Shortly after the launch, Tony 'Paleface' Hendriks read the poem at Peppers nightclub on Upper Waterloo Road, St Andrew, during last year's inaugural Late Night Lit and it was a riot. The poem is packed with the fabric that Ellis' aunt daubed him and others with so liberally, and the audience loved it. The roars of laughter were continuous, peaking into howls at particularly expressive moments.
Then I saw Blakka read the poem during a 'long bench' talk with Dr Michael Abrahams at the University of the West Indies Mona, hosted by Blue Moon Publishing (which published Riddim & Riddles), and it was one of the saddest things I have ever witnessed personally.
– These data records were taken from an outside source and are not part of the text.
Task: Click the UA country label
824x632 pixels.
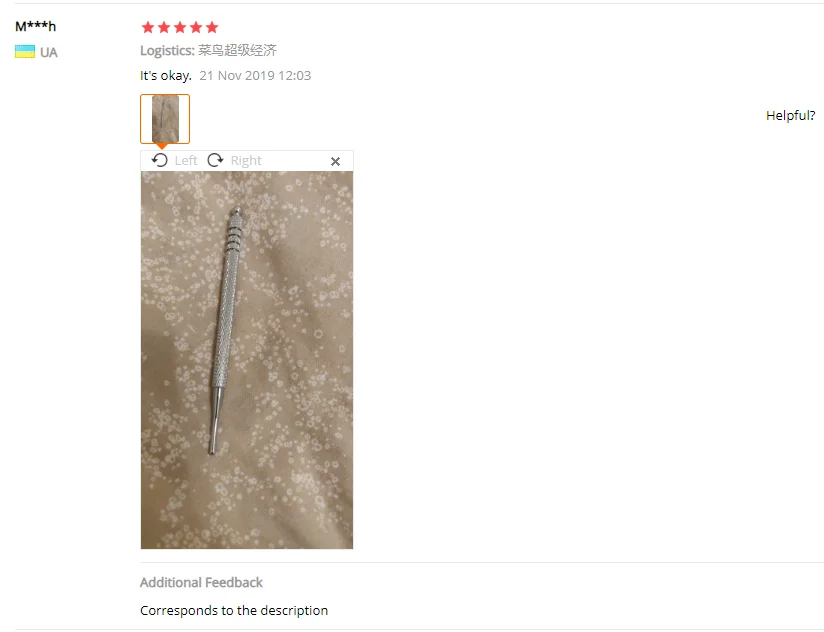Action: [49, 53]
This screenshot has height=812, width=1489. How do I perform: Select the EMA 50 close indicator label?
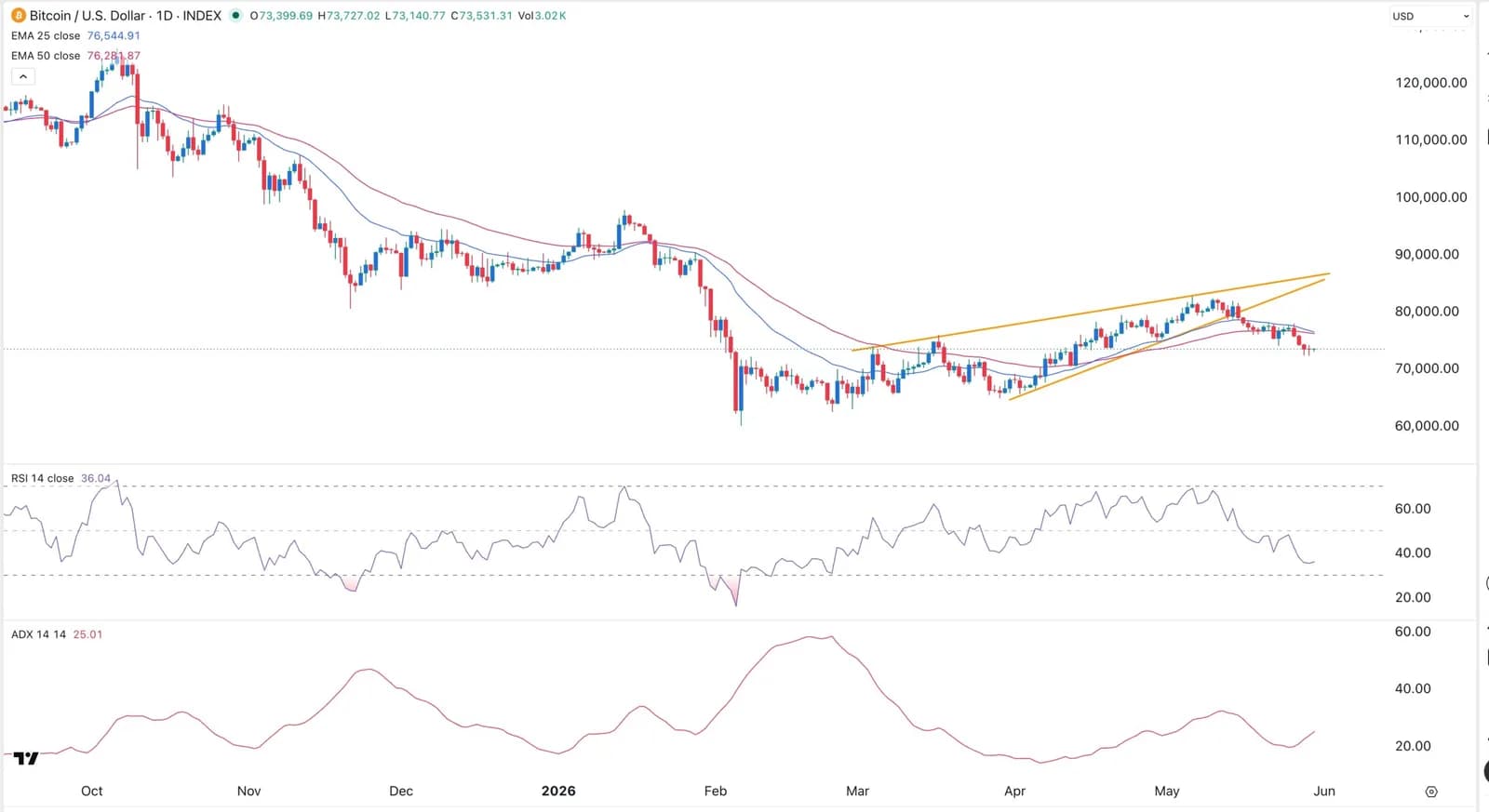[46, 56]
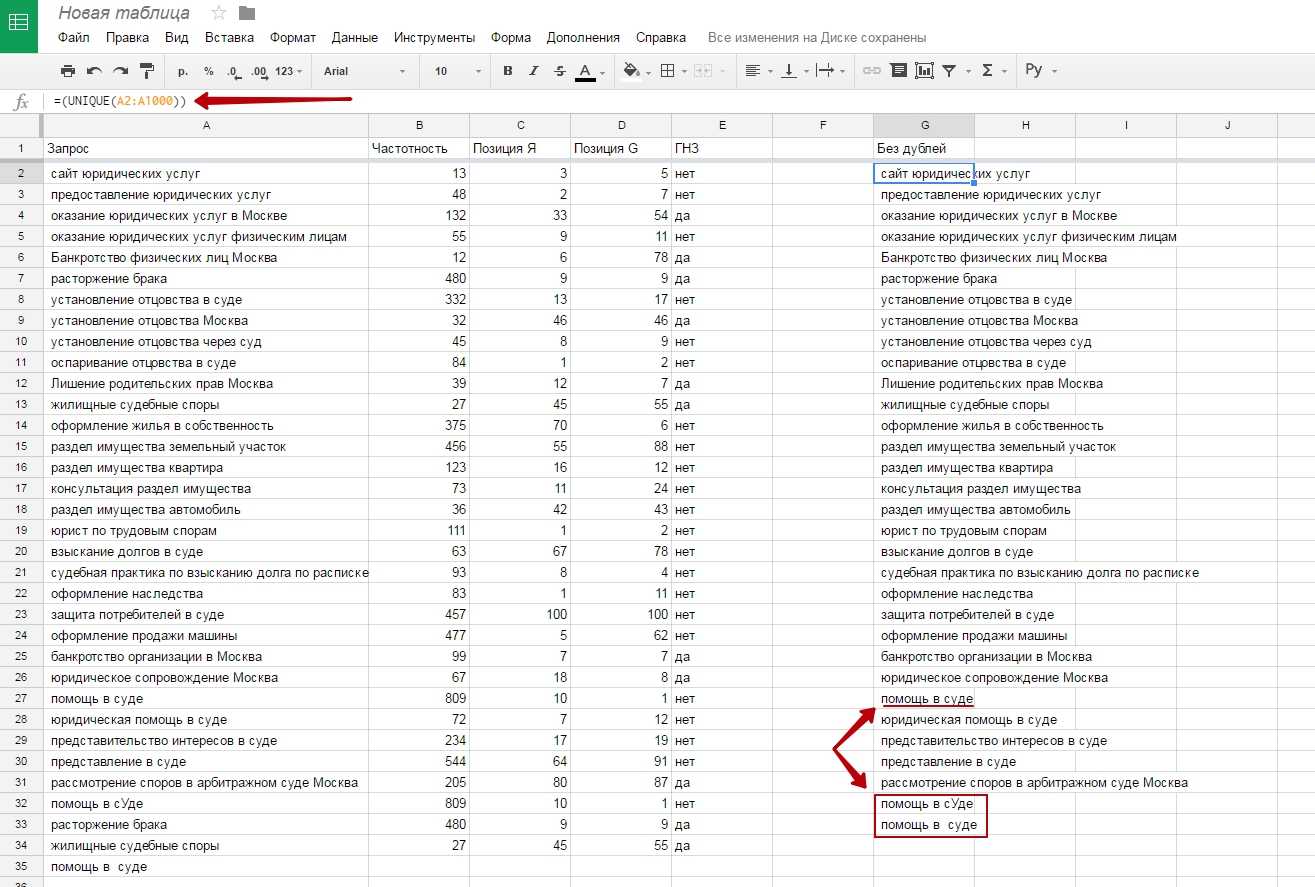Click the Redo arrow icon
Screen dimensions: 1315x887
click(120, 71)
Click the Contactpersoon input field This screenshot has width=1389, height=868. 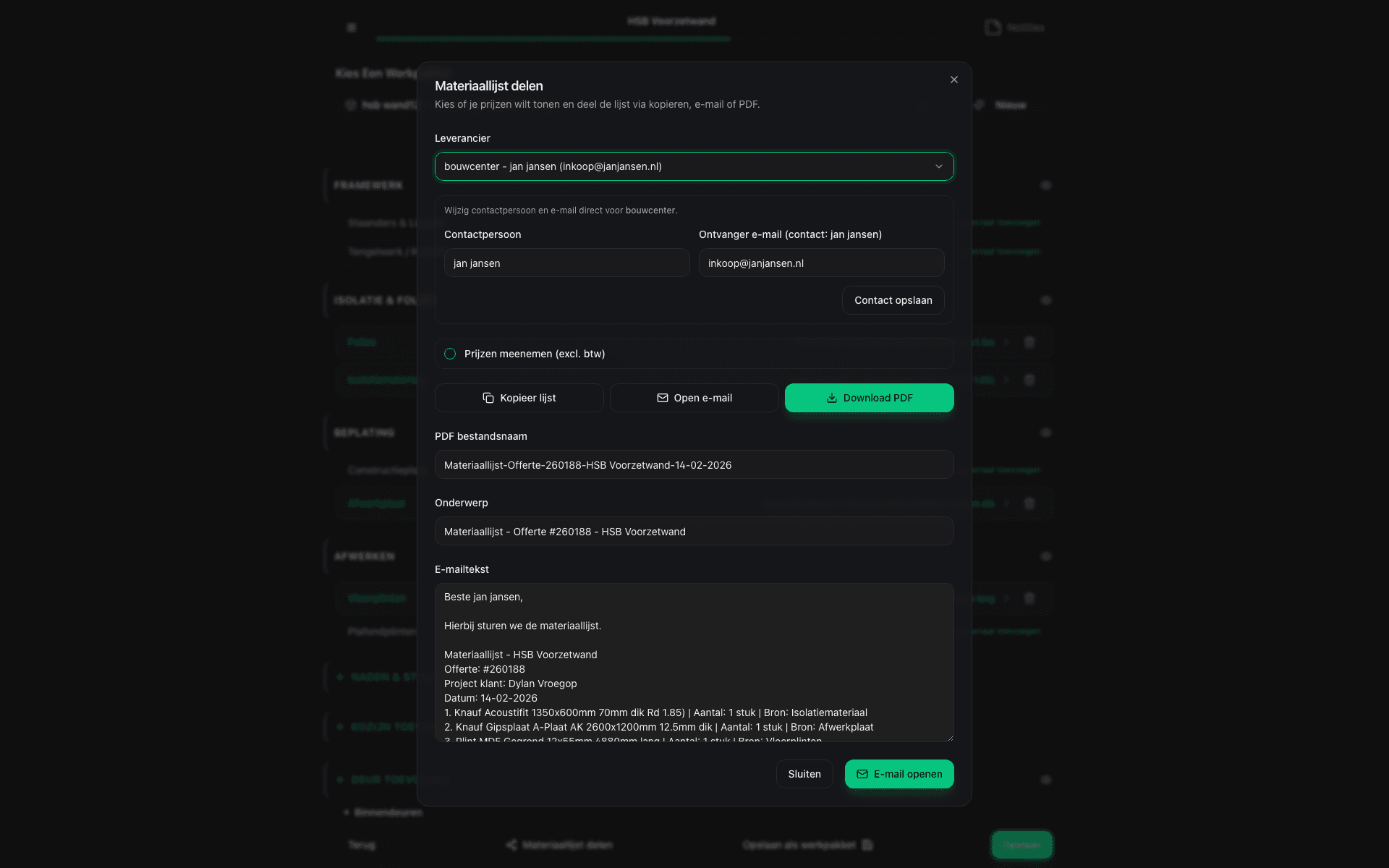pyautogui.click(x=566, y=263)
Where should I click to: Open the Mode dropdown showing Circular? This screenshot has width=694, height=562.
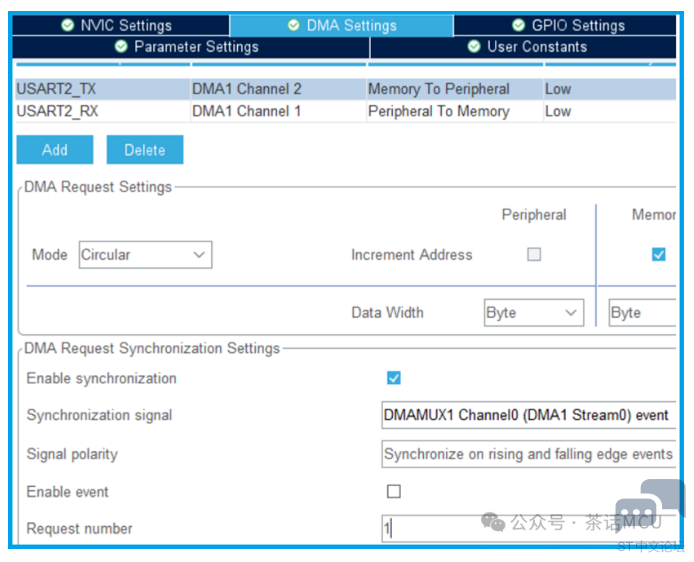145,255
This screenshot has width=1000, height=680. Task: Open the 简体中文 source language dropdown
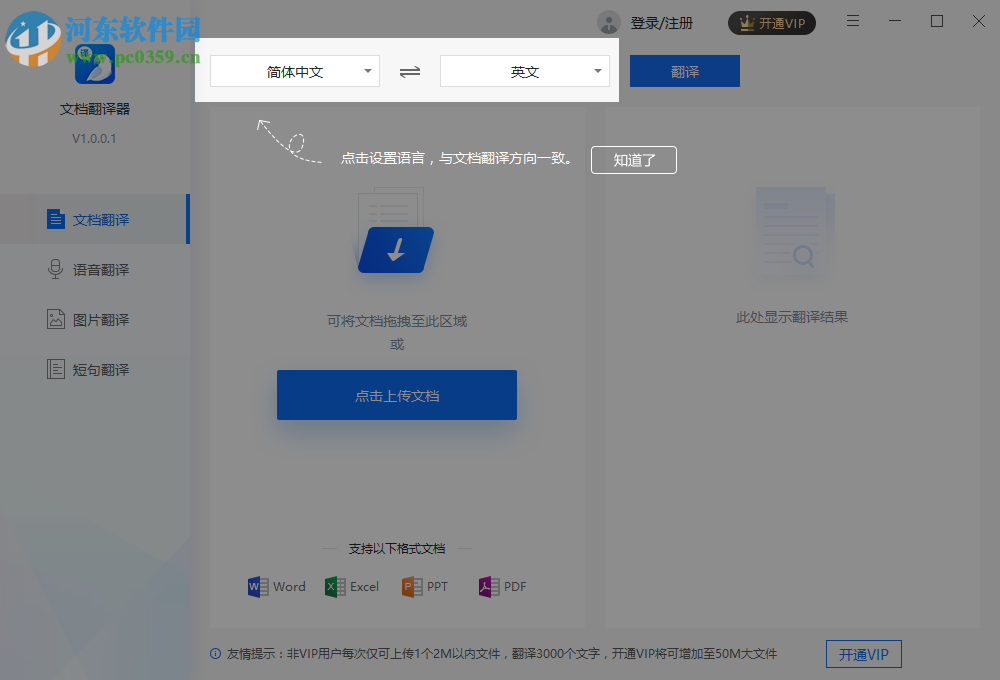pos(295,71)
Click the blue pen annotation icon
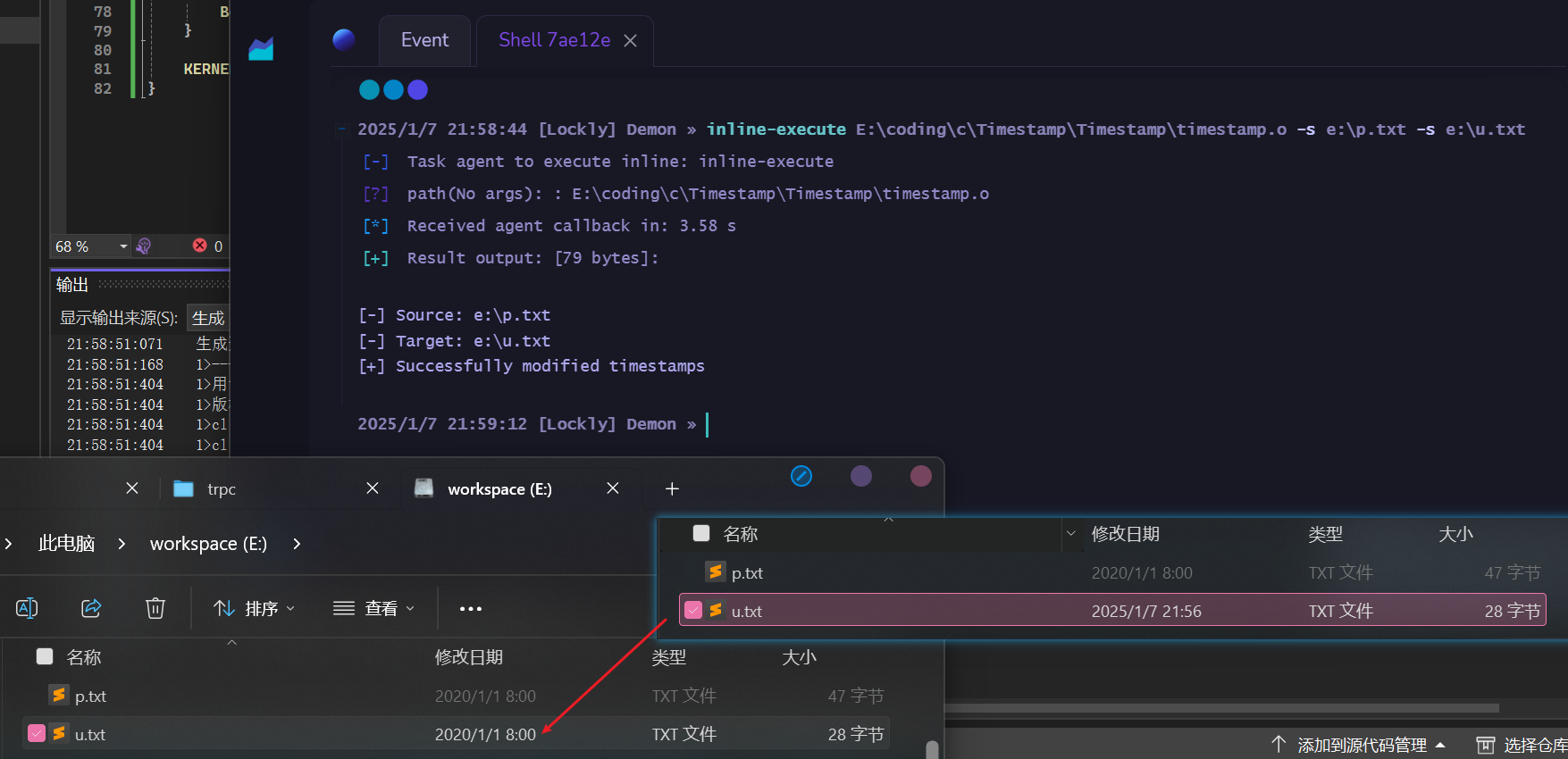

Blakka is not a large person (although he does not shy away from telling the women at comedy shows that he is short of nothing), but as he read the poem it was as if he shrunk a little into himself.
The 'claats' rolled out as they are written on the page, but not many people (if any) in the audience snickered.
NOT A MOCKERY OF TRAUMA
The readings of 'At Aunty's Funeral' by Blakka and Paleface were as different as night and day (pun intended). But anyone who would think that Hendriks was taking Ellis' pain lightly and making a mockery of his trauma would be terribly mistaken. In his reading, Hendriks was doing what men do for other men in their times of extreme grief - he was helping his friend cry.
For while women gather around their wounded sister and hold her hand as she has a good weeping session after the death of a loved one, or a love affair, men go to check their brethren with a bottle and a belly laugh. Sometimes the male approach to helping a man cry silently may seem callous - he has just found out that his wife of many years has taken up with a lad who is younger than their son, driving what was supposed to be the couple's criss car all over town with the big ooman in a miniskirt dancing to 'way up, stay up'. What does the man say to the freshly made cuckold?
Something like: "Bway John, me see Marge a club whey night wid har muscle man. It look like say de age paypa bun up. Yu haffi start go gym fi get ar back. Me can see yu inna one black tights now a do Pilates."
And John just shakes his head and chuckles, there is laughter all around and the pain is eased.
When Blakka entrusted Paleface with reading his poem, I believe it was exactly this kind of bona fide brethren trust in him making the trauma tolerable - that was the objective, which was achieved.
Men help men cry all the time. It just looks like joking and even callousness.